Z-Algorithm
Imagine you wrote a word on a long banner. Now you walk along the banner starting at each position and ask: "how many letters from the beginning of the banner match here?" The answer at each position is the Z-value.
For example, for the string "aabxaa":
- Position 0: skip (it's the start)
- Position 1:
'a'matches'a'at position 0, then'a'vs'b'— no. Z[1] = 1 - Position 2:
'b'vs'a'— no match. Z[2] = 0 - Position 3:
'x'vs'a'— no match. Z[3] = 0 - Position 4:
'aa'matches prefix'aa'. Z[4] = 2 - Position 5:
'a'matches'a'. Z[5] = 1
The full Z-array: [_, 1, 0, 0, 2, 1]. Simple! And it turns out you can compute this entire array in just one pass.
Why Not Just Check Each Position Naively?
The brute-force approach — try to extend a match at every position character by character — takes \(O(n^2)\) in the worst case. For a string like "aaaaaaa", every position extends all the way to the right, so you'd do \(n^2\) comparisons.

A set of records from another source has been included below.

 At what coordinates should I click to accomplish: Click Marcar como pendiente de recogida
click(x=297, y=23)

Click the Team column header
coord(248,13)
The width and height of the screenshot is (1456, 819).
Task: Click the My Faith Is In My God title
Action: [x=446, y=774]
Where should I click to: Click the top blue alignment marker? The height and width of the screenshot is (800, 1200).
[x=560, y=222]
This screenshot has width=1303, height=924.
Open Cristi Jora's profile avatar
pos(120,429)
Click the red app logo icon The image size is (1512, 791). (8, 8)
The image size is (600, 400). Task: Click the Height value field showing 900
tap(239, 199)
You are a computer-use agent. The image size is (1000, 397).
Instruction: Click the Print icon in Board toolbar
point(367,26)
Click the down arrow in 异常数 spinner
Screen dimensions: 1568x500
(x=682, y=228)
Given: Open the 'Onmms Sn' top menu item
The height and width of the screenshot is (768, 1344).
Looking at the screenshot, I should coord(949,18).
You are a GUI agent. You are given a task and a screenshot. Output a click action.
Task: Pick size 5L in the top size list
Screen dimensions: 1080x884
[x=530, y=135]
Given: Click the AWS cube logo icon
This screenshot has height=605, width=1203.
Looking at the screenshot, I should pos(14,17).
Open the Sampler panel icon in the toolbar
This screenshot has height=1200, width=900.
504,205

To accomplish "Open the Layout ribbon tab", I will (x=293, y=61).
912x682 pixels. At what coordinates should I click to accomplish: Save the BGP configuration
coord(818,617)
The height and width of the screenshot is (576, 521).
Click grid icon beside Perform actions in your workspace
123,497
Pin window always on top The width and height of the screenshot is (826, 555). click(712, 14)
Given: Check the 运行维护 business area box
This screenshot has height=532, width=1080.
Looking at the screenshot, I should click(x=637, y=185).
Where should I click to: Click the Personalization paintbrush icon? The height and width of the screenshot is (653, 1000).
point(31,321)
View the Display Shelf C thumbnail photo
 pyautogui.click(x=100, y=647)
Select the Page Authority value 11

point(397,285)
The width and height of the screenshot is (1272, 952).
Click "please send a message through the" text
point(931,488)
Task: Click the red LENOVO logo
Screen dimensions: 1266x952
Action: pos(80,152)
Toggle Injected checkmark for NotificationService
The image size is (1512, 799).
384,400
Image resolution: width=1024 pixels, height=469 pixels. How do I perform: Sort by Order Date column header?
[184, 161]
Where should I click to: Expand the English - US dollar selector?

The Z-algorithm avoids this with a neat bookkeeping trick called the Z-box.
The Z-Box: Reusing What You Already Know
As you walk right through the string, you remember the rightmost interval [L, R] where you've confirmed a prefix match. This interval is the Z-box.
When you're at position i inside the Z-box (i ≤ R), you already know that S[i..R] matches S[i-L..R-L] — because that's what the Z-box guarantees. So you can initialize Z[i] = min(Z[i-L], R-i+1) for free, without any character comparisons!
Then you try to extend beyond R. The key insight: R only ever moves right. Every character you compare either extends R rightward, or ends the extension. So across the entire string, each character is compared at most a constant number of times — giving \(O(n)\) total.
Z-Array + Pattern Matching
Using Z for Pattern Matching
The trick is beautifully simple: concatenate pattern + '$' + text, where '$' is a character that never appears in either string. Compute the Z-array of this combined string.
Now look at positions in the text portion. If Z[i] ≥ length of pattern, it means the text starting at that position matches the pattern entirely — you found an occurrence!
The '$' separator is crucial: it ensures Z-values in the text part can never exceed m even if the text happens to start with the same characters as the pattern. Without it, the first position in the text would always show a match equal to the prefix length, which could be misleading.
Z-Algorithm vs KMP
Both solve string matching in \(O(n+m)\). KMP builds a failure function (longest proper prefix that is also a suffix). Z builds a Z-array (longest prefix match at each position). They're two different lenses on the same prefix-suffix structure of a string.
Many programmers find Z simpler to implement — one clean Z-box invariant, no tricky lps table. KMP's failure function, however, is the foundation for Aho-Corasick, making it more relevant for multi-pattern algorithms.